It is thought that Richard Willets left his native England about 1640 (age 22). If he was from Gloucester, he most likely left from Bristol. He sailed to New England w[h]ere he may have settled at Rhode Island for a brief time, In 1643, he settled at the predominately English settlement at Hempsteede, Long Island, which was under Dutch rule. The Dutch settlement was at New Amsterdam (after 1664, New York) and included at this time, Long Island, and most of the Hudson River Valley with a settlement at Fort Orange (now Albany). The Dutch had granted great landed feudal estates along the Hudson River, particularly on the eastern side of the river, to wealthy Dutch land owners who were in the process of developing their feudal manors. The Dutch at Fort Orange and New Amsterdam were primarily fur traders and governing officials instead of permenant [sic] settlers. The great land grants limited the amount of available land that the ordinary settler could obtain and discouraged Dutch settlement, thus keeping the Dutch settlers in a minority. The English encouraged permenant [sic] settlement and their plantations in Virginia and New England were rapidly growing and encroaching on Dutch claims.
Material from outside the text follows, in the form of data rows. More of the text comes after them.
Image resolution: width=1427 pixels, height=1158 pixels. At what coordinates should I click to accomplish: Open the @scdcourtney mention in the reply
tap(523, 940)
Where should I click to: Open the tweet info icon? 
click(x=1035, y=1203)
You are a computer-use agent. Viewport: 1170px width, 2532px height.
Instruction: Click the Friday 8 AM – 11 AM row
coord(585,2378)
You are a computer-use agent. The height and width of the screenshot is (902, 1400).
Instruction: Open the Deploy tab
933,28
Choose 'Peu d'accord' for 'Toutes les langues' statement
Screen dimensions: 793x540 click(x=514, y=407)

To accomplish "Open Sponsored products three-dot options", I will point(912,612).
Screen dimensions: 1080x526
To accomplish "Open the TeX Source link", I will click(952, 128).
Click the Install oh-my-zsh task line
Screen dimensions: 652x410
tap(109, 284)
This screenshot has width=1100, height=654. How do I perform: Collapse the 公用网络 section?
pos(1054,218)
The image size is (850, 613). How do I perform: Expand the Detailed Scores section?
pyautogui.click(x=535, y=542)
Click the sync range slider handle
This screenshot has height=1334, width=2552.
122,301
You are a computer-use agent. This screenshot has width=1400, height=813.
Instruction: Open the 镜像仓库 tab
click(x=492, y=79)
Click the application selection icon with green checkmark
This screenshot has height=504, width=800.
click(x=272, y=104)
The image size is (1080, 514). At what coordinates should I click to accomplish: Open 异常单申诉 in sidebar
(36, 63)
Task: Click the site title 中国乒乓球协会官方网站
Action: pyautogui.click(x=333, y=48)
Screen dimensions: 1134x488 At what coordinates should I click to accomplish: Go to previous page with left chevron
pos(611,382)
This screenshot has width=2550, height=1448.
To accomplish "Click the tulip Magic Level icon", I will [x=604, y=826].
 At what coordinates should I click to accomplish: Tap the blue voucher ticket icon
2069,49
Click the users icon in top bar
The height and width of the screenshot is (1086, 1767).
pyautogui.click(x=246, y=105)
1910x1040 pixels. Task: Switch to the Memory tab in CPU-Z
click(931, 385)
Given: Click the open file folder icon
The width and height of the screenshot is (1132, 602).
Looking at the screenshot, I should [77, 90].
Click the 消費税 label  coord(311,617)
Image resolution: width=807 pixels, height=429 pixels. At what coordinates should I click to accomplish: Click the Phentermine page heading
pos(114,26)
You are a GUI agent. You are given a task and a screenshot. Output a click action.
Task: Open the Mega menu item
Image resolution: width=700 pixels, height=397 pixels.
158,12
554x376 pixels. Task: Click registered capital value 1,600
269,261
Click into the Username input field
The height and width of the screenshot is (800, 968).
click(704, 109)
Initially, the Dutch encouraged the English settlers to take up land, such as Richard Willets at Hempsteede, as a means to discourage the ever possible Indian attack.
"The settlement of Hempstead, Long Island, began late in 1643 when Robert Fordham, and John Carman made the Indian purchase" (Wardwell, page 112).
Although there is some doubt on this point, Richard Willets may have been one of the original proprietors of Hempstead, as certainly was his future father-in-law, William Washburne. At any rate, he was one of the earliest settlers at Hempstead. A year later (1644), Hempsteede was a part of a grant by the Dutch Government of New Netherlands to the settlers.
"This document, known as the Kieft Patent, granted to Robert Fordham, John Strickland, John Ogden, John Carman, John Lawrence, Jonas Wood, and associates, land about a place called the Great Plains, and refers to a certain harbor, now commonly called and known by the name of Hempstead Bay" (Wardwell, p. 112).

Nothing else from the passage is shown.